On the morrow, before lunch, Mrs. Westgate had occasion to go out for an hour, and left her sister writing a letter. When she came back she met Lord Lambeth at the door of the hotel, coming away. She thought he looked slightly embarrassed; he was certainly very grave. “I am sorry to have missed you. Won't you come back?” she asked.
“No,” said the young man, “I can't. I have seen your sister. I can never come back.” Then he looked at her a moment and took her hand. “Goodbye, Mrs. Westgate,” he said. “You have been very kind to me.” And with what she thought a strange, sad look in his handsome young face, he turned away.
She went in, and she found Bessie still writing her letter; that is, Mrs. Westgate perceived she was sitting at the table with the pen in her hand and not writing. “Lord Lambeth has been here,” said the elder lady at last.
Then Bessie got up and showed her a pale, serious face. She bent this face upon her sister for some time, confessing silently and a little pleading. “I told him,” she said at last, “that we could not go to Branches.”
Mrs. Westgate displayed just a spark of irritation. “He might have waited,” she said with a smile, “till one had seen the castle.” Later, an hour afterward, she said, “Dear Bessie, I wish you might have accepted him.”
“I couldn't,” said Bessie gently.
“He is an excellent fellow,” said Mrs. Westgate.
“I couldn't,” Bessie repeated.
“If it is only,” her sister added, “because those women will think that they succeeded—that they paralyzed us!”
Bessie Alden turned away; but presently she added, “They were interesting; I should have liked to see them again.”

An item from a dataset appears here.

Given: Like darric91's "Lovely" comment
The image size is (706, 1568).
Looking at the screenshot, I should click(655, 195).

“So should I!” cried Mrs. Westgate significantly.
“And I should have liked to see the castle,” said Bessie. “But now we must leave England,” she added.

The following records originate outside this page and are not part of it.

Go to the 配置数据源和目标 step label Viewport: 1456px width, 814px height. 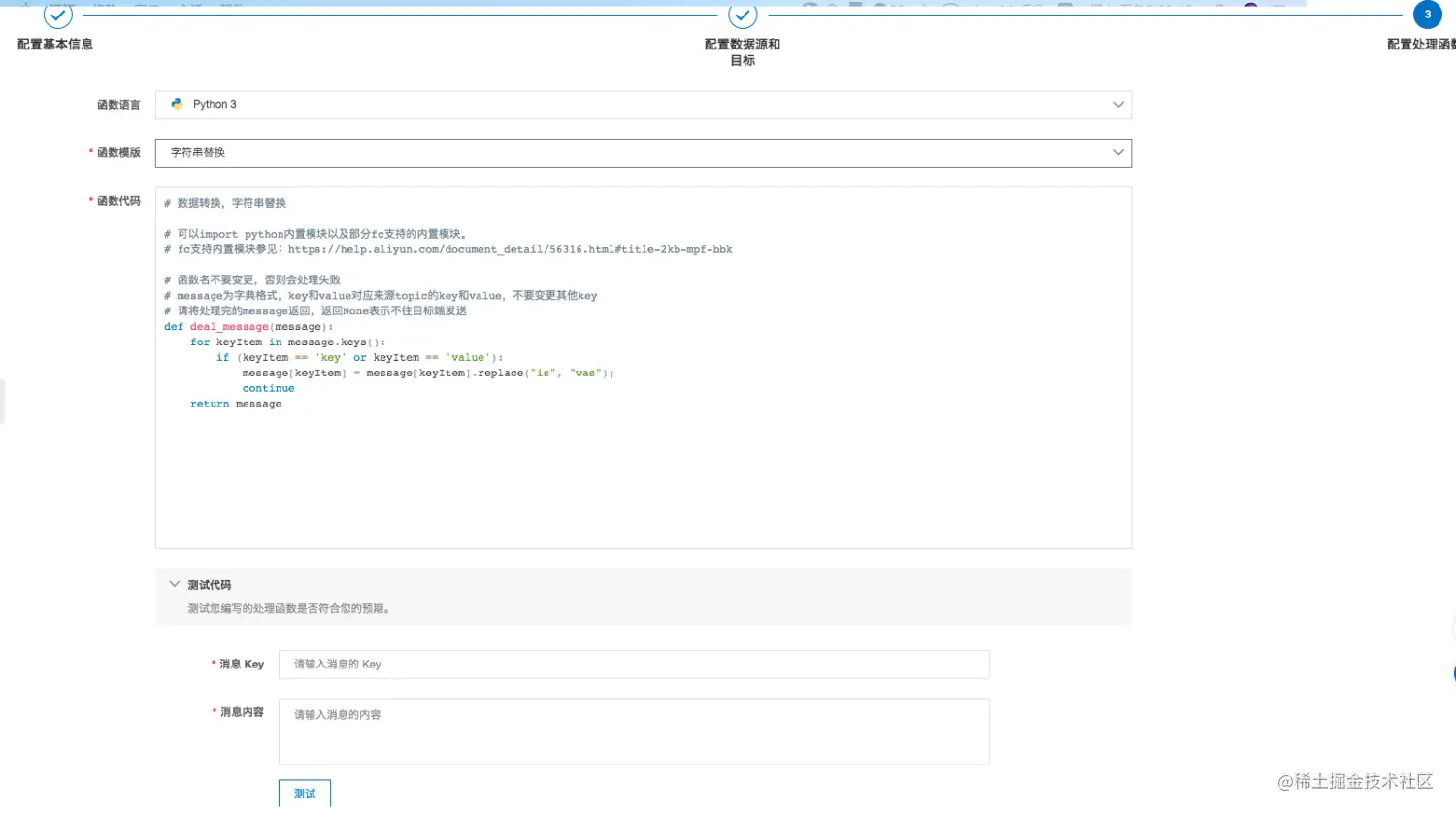[x=743, y=52]
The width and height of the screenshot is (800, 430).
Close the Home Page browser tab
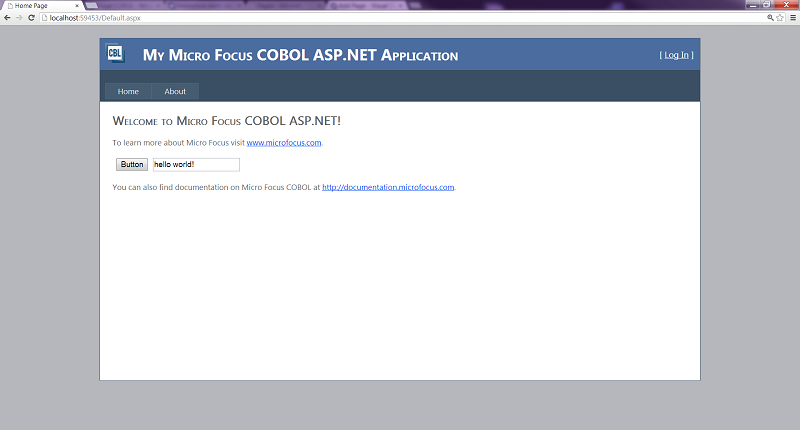77,5
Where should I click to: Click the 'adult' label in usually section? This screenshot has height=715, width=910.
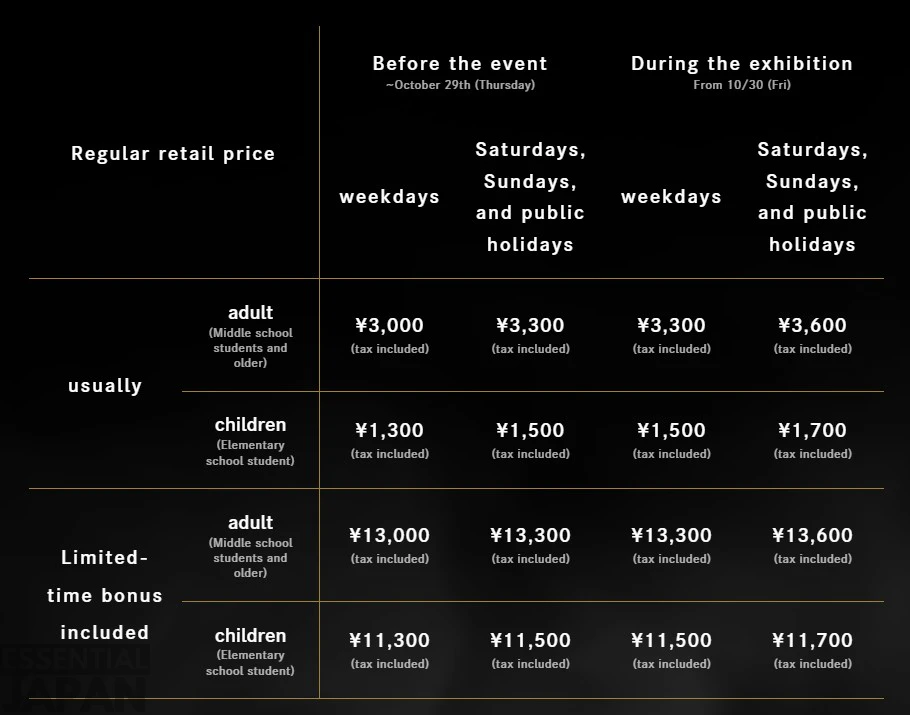250,312
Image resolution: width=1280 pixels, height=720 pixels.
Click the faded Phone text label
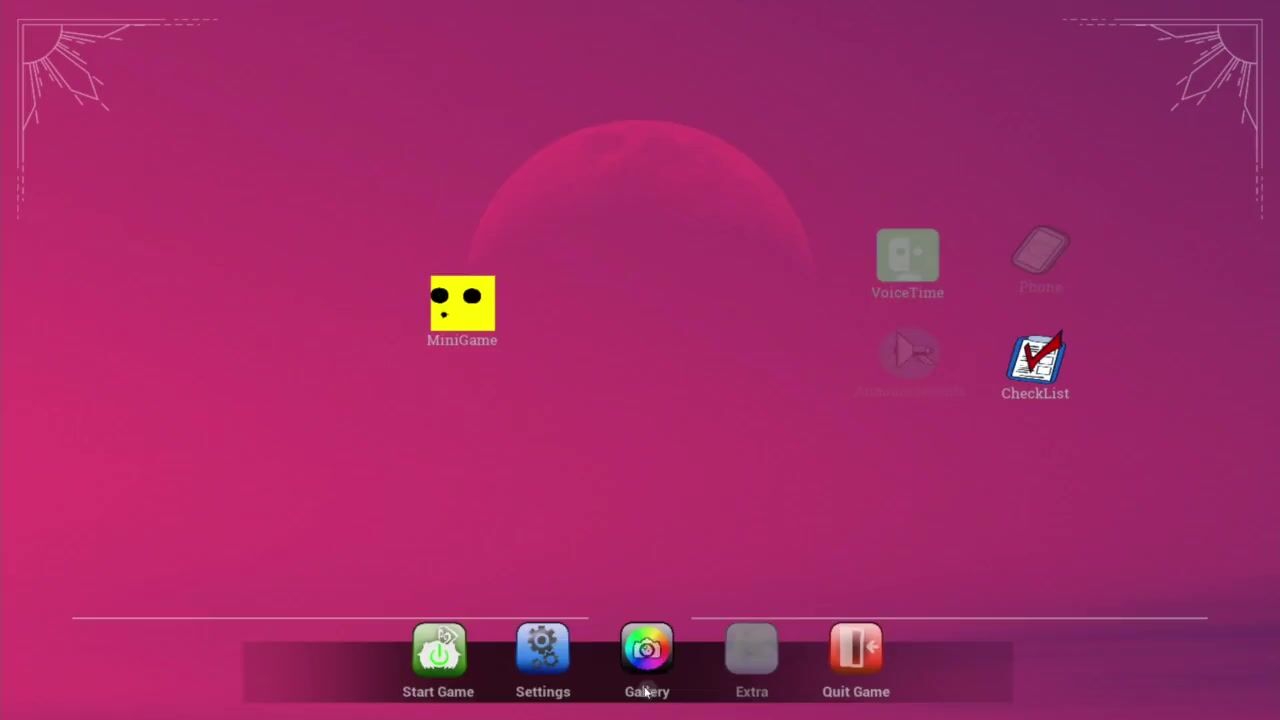1040,287
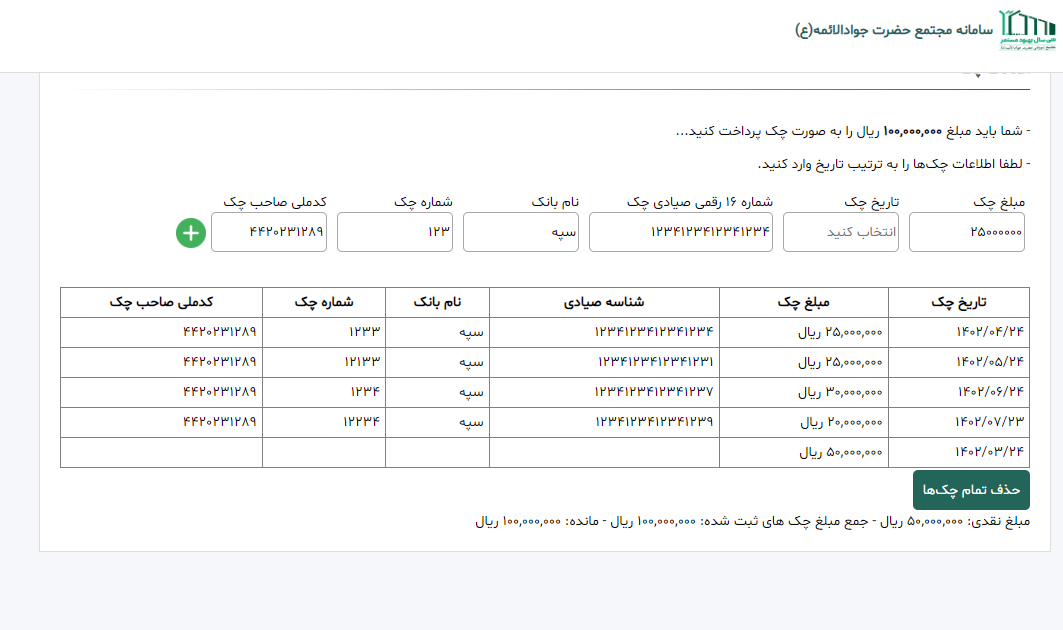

Her sister looked at her. “You will not wait to go to the National Gallery?”
“Not now.”
“Nor to Canterbury Cathedral?”
Bessie reflected a moment. “We can stop there on our way to Paris,” she said.

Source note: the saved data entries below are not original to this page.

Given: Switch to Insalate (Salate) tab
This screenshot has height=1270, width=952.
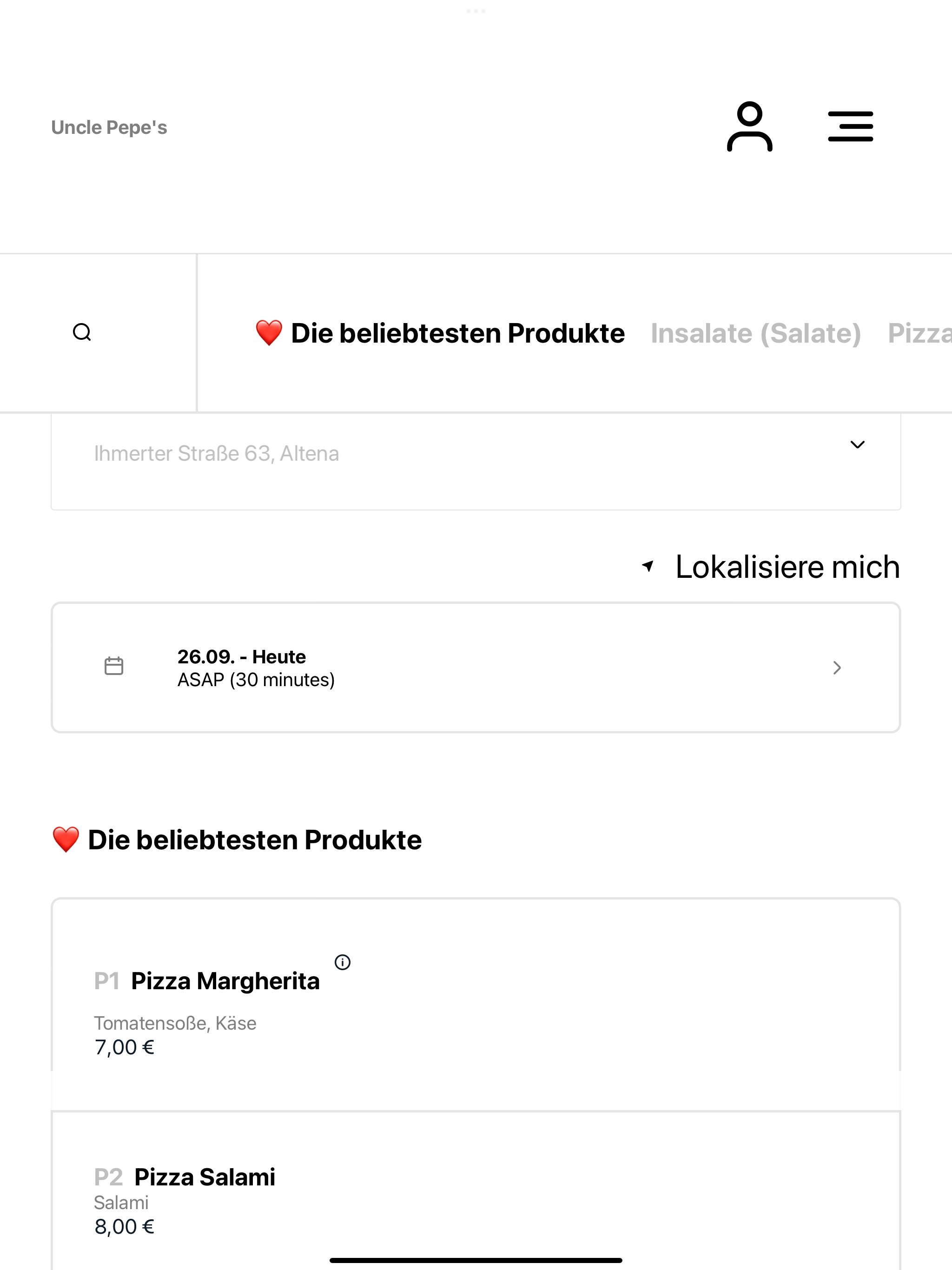Looking at the screenshot, I should pyautogui.click(x=756, y=334).
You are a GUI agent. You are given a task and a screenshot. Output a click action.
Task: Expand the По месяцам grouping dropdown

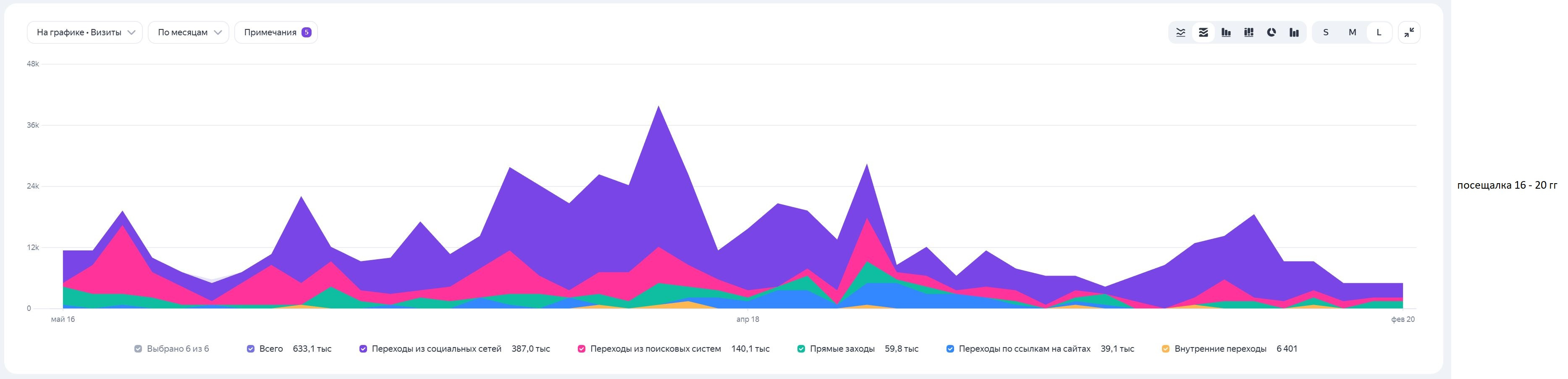coord(188,32)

Lord Lambeth did not tell Percy Beaumont that the contingency he was not prepared at all to like had occurred; but Percy Beaumont, on hearing that the two ladies had left London, wondered with some intensity what had happened; wondered, that is, until the Duchess of Bayswater came a little to his assistance. The two ladies went to Paris, and Mrs. Westgate beguiled the journey to that city by repeating several times— “That's what I regret; they will think they petrified us.” But Bessie Alden seemed to regret nothing.